Contrariamente a lo que era habitual, siguieron planeando hasta altas horas de la madrugada, demasiado excitados con las posibilidades como para pensar en conciliar el sueño. La perspectiva de encontrarse otra vez inmersos en un grupo de gente de treinta personas confería una dimensión inusitada a la palabra “comunidad”.
Los días que siguieron trajeron una febril actividad. Moses, Roberto y el Cojo salían a menudo por los bazares de alrededor para encontrar botas de agua, un frontal, guantes de goma y cuerda. Se habían vuelto muy duchos en el arte de esquivar y manejar a los espectros, y ponían un cuidado especial en no excitarlos demasiado.

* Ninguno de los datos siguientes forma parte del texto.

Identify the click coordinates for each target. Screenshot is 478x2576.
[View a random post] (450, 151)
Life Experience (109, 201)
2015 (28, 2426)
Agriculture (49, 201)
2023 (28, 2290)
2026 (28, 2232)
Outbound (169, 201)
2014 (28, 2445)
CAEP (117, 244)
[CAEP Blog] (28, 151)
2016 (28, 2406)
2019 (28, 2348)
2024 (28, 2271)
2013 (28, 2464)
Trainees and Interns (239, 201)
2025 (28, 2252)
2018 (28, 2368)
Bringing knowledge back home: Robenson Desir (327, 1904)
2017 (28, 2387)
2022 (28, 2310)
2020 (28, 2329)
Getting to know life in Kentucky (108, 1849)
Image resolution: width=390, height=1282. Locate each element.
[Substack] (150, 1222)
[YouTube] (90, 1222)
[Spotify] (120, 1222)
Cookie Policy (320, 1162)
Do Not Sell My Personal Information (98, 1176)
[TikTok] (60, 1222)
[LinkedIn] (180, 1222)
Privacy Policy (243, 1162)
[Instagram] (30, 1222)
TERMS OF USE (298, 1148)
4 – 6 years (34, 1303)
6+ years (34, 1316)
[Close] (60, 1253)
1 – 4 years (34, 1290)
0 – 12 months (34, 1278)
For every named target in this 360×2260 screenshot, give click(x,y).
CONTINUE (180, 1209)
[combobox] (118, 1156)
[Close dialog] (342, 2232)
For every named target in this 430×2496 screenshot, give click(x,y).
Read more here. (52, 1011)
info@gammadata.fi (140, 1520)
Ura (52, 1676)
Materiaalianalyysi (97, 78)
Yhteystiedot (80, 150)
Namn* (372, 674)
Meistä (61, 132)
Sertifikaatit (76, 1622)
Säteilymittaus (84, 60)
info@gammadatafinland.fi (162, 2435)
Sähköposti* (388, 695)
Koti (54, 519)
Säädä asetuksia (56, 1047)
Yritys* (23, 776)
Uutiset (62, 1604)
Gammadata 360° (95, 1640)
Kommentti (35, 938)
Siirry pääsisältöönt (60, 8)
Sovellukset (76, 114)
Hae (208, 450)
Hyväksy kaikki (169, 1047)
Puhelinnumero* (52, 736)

Un día, de buena mañana, el Cojo se adentró por fin en las alcantarillas. Era aun peor de lo que recordaba. Avanzó con dificultad, y como Teseo en el laberinto del minotauro, usaba un cordel como guía para recordar el camino de vuelta. El túnel era angosto y de techo bajo, y tenía que doblar las rodillas y andar encorvado para avanzar. El hedor era lo peor, tuvo que taparse la nariz con su camiseta y aun así resultaba tan sofocante como embriagador y no faltaron las arcadas en su periplo subterráneo. Sin embargo, no encontró ni una sola rata. Constató, en cambio, que sí era posible avanzar mucho más lejos de lo que había pensado, y aunque era difícil decirlo, calculó que prácticamente había llegado hasta el río, que separaba la zona centro del edificio del Corte Inglés.